Band: The Stranglers

1
I've been exploring this band a little more lately and I find them always interesting, and sometimes enjoyable.

Listening to Rattus Novegicus, and the slightly superior No More Heroes, makes me think of their place in this strange alternate history of punk. The way Talking Heads or Television had a place in the bourgeoning NY punk scene, I can see The Stranglers as this weird branch that was part of the English scene before it got codified into something reduced to something like The Exploited. I can also hear their connections with contemporaries like Devo, or feeding into what would become the instrumentally wilder side in people like Nomeansno and Minutemen, or other Watt projects. They were weird before The Damned got weird.

These are not anthems, they're quirky songs that are driving and sort of aggressive, but also nerdy sounding.

I have a lot of ground to cover, but I like the more new wave Aural Sculpture and am always down for the cinematic "Golden Brown" single.

So far this is a band that I want to love, but instead just kind of like, both because of their quirks.

Re: Band: The Stranglers

2
Yeah, they can be a tough nut to crack. Even on the songs/albums I like they're always very serious (aside from lyrical silliness like Peaches) and controlled sounding*: a 'punk' band with pro chops. I still say NC for overall inventiveness, some solid songs and a killer bass sound (before '90s noise rock beat that sound to death).

*Speaking of sound: there is YT footage of an early '80s concert called No Nukes fest with some incredible footage of the band The Sound. There is also a Stranglers set, which I gotta say, comes across boring and wimpy compared to Adrian Borland and co.
Music

Re: Band: The Stranglers

4
Unusual mix between a particularly debauched vibe and an unusually sophisticated musical palette. Which is quite a double edged sword, but what makes them interesting.

Burnell and Greenfield are particularly great. I'd throw Burnell in w/ any of the great post-punk bass players.

Albums are patchy for me, but they were knocking them out at quite a pace, and they travelled a lot of distance from albums 1 through 7. From dripping jaded sleaze on 'Peaches' to baroque ornate wistfulness on 'Golden Brown'. That's the real deal.

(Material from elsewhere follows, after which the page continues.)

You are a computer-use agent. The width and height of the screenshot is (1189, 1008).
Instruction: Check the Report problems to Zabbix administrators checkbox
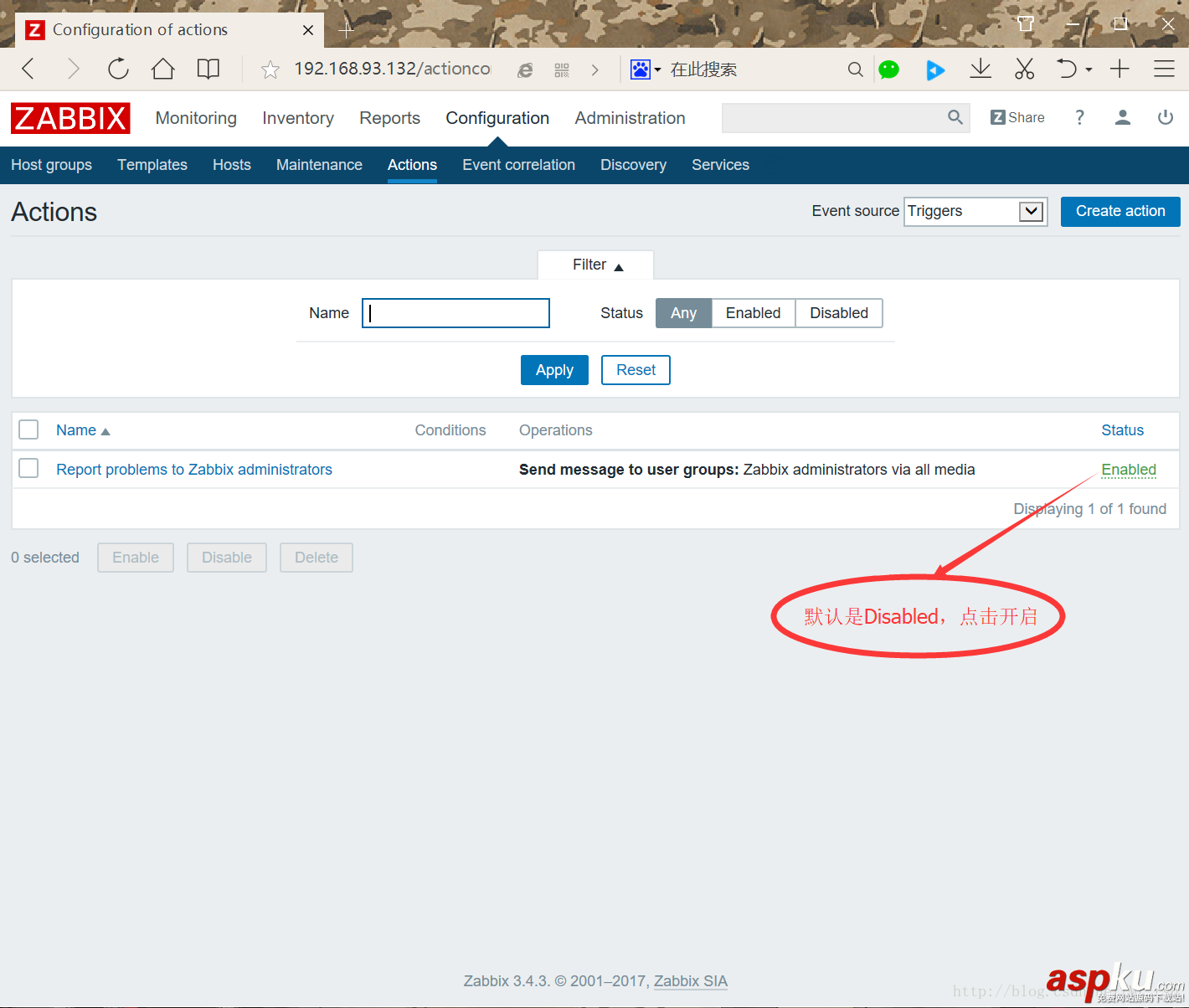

Even though there is something fundimentally unlikeable about them it's a pretty easy N.C from me.

Re: Band: The Stranglers

5
The Stranglers exhibited an unusual mix of bad-boy rocker vibes and zero-fucks-given swagger, on the one hand, and then thoughtful, artier aspirations toward the sublime on the other.

This is a band that wrote and recorded both "Ugly" and "Skin Deep." In other words, not so easy to pin down.

I've gotten the impression that sometimes they were just having a laugh, and other times they were more focused and trying to make grander statements, pulling out all the stops.

At their best they were/are brilliant, but I have yet to wade into all of it.

Not Crap.
ZzzZzzZzzz . . .

Re: Band: The Stranglers

6
I mainly know the early stuff. Probably the only smart and ironic lyrics I like - Peter Hammill and Bryan Ferry's can get pretty cringeworthy, and I won't even deign to discuss the Steely Dan nonsense that's in vogue here. I'm not always in the mood for the keyboarding styles, but they hit the spot when I am. Favorite song is "Get a Grip On Yourself". Hard NC, waffles for the first song on No More Heroes.

Re: Band: The Stranglers

9
Akin to Dr Feelgood in that they're a first-rate R&B band playing vicious and ugly, they're coincidental with punk rather than a part of it, whatever that mattered then or matters now. I really like the threatening bar band energy on the earliest albums, although there's quite a bit of filler on them. The Live (X-Cert) album is much more convincing. The Hammond-through-a-phaser thing is one of the all-time great evil sounds. The song-by-song book with Hugh is a depressing read.

Have to give them credit for not cranking out the same thing ad infinitum. The Raven sounds like the work of a different band (and is the one that I most enjoy from end to end). I haven't listened seriously to anything past Gospel, which is worth hearing at least once.